Eine davon findet heute Abend im Komplex 457 statt und beinhaltet die Akteure The Winery Dogs, Elegant Weapons und Jared James Nichols. Das Ganze dürfte ohne Zweifel viel Nährboden für Anhänger der hochstehenden Gitarrenkunst zu bieten haben. Überstunden im Büro sind für einmal kein Thema, denn die Pforten der Lokalität öffnen sich bereits um 18.30 Uhr. Frühzeitiges Erscheinen ist also absolut empfehlenswert! «Bewaffnet» mit dem goldfarbenen «Kehlen-Befeuchter» aus dem Zapfhahn platzieren wir uns in Bühnennähe und bereiten unsere Gehörgänge auf die anstehenden Sets vor.

Jared James Nichols

Seit ich ihn vor acht Jahren als «Eisbrecher» von Lynyrd Skynyrd in Wetzikon kennenlernen durfte, bin ich definitiv ein Unterstützer von Jared James Nichols und seinen musikalischen Erzeugnissen. Der fast zwei Meter hohe Turm mit der lockigen Löwenmähne aus dem US-Bundesstaat Wisconsin ist ein Meister im Umgang mit der Saitenkönigin. Er entlockt ihr spielend leicht bluesige Melodien und Tonfolgen – und stellt nebenbei sein nicht minder imponierendes Stimmorgan zur Schau. Rückendeckung erhält der hünenhafte Axtmann von seinen beiden Kumpels Diego Edsel (Bass) und Dennis Holm (Drums).
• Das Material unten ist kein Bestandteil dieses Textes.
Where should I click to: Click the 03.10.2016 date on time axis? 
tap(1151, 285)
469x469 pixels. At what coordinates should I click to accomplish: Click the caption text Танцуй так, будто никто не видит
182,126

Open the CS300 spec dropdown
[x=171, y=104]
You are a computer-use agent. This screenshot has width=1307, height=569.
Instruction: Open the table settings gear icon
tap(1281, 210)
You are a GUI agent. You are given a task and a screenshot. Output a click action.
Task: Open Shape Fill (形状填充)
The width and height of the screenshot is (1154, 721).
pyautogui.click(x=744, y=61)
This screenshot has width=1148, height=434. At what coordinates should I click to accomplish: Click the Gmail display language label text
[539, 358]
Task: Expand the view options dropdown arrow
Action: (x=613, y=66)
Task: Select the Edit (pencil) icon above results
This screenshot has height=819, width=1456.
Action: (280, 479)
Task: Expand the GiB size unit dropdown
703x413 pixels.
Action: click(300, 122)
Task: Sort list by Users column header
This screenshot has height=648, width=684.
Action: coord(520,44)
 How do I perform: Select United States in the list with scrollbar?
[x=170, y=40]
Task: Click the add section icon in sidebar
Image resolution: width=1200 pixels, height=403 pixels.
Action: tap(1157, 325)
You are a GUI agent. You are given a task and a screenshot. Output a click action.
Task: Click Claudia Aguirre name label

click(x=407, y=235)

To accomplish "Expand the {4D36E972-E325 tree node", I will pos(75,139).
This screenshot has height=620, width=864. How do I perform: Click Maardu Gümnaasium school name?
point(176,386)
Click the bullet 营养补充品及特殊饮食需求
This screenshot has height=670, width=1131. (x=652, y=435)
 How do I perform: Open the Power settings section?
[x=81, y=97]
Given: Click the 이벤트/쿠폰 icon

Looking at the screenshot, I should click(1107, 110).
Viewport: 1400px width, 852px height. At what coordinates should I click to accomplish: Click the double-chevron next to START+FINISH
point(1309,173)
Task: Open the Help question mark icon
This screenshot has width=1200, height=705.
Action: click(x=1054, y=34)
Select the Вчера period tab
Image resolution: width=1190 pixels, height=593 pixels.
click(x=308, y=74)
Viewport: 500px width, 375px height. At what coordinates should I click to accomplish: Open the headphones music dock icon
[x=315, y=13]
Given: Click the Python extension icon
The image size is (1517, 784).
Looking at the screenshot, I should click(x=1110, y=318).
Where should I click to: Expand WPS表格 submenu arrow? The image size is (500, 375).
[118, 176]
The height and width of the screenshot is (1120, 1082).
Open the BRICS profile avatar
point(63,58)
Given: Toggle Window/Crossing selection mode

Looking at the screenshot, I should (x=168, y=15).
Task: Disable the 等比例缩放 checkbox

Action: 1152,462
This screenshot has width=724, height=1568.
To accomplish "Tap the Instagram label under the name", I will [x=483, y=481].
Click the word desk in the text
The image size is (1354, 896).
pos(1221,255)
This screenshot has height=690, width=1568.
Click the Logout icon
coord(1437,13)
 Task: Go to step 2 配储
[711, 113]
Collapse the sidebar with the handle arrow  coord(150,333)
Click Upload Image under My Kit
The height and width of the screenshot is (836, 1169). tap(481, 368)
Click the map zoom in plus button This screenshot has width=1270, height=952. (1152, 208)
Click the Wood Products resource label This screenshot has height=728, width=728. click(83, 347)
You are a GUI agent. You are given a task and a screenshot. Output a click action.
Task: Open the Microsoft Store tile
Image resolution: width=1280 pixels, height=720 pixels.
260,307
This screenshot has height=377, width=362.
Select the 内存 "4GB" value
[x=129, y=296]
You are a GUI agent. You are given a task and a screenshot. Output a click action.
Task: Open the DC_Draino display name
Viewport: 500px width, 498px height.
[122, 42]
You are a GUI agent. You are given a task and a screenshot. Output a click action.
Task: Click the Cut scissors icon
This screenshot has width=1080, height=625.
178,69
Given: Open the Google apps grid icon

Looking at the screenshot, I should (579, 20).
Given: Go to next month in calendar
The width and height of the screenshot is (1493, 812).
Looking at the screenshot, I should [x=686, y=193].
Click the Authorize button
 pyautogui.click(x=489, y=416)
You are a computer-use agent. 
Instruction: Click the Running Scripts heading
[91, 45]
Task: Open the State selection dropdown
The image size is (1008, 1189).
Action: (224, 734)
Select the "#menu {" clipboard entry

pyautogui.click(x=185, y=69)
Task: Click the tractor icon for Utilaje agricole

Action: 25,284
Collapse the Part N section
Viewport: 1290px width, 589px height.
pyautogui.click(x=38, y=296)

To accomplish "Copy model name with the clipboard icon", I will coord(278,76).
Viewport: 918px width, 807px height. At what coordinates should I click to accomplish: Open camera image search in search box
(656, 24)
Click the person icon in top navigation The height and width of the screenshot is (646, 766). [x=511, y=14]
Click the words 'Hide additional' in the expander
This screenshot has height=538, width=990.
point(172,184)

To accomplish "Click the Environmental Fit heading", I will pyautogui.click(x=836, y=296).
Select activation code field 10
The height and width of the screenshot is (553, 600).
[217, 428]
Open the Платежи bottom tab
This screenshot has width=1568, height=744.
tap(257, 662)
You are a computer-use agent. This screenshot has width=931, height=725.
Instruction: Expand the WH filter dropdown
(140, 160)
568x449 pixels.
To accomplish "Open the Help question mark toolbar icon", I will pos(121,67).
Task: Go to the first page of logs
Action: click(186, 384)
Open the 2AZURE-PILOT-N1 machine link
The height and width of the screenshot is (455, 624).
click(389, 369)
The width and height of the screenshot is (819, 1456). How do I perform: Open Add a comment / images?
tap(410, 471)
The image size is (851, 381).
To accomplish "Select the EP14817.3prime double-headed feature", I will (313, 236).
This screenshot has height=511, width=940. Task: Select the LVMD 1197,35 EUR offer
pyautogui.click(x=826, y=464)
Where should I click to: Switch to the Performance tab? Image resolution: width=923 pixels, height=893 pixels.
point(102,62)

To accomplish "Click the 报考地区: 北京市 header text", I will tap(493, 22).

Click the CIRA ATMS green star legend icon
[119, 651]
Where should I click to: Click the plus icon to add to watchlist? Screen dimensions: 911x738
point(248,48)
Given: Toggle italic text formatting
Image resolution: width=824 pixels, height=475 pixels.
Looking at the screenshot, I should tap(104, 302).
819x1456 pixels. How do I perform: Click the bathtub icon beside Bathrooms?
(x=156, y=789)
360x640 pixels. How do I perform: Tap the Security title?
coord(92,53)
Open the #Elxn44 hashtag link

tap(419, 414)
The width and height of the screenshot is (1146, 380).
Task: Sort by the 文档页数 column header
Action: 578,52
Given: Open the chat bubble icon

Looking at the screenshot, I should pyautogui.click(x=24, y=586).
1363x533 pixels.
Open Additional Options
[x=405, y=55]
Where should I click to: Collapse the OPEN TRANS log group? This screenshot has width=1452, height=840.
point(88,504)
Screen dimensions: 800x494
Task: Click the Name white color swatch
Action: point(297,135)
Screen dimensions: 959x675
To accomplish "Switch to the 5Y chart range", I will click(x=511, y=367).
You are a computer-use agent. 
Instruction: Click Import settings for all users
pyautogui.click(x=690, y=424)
Blöderweise vergehen die zur Verfügung gestellten 30 Minuten wie im Flug. Songs der Marke «Down The Drain» oder «Threw Me To The Wolves» sind der pure Hörgenuss und gegen einen Nachschlag solcher Kaliber hätte wahrscheinlich niemand im Saal etwas einzuwenden. Vielleicht klappt’s ja dann beim nächsten Mal. So eine Jared James Nichols-Headliner-Performance hätte nämlich eindeutig ihren Reiz. Also, geschätzte Organisatoren da draussen, haltet dies bitte unbedingt in euren «Notizbüechli» fest.

Elegant Weapons

Weiter geht’s mit einer Auswahl von eleganten Waffen. Allerdings braucht sich jetzt keiner der anwesenden Gäste vor einem Feuergefecht zu fürchten. Bei der auf der Bühne eingesetzten Munition handelt es sich – den Göttern sei Dank – ausschliesslich um akustische Patronen. Diese hinterlassen kein Blutbad, sondern – zumindest in den meisten Fällen – zufriedengestellte Ohrmuscheln.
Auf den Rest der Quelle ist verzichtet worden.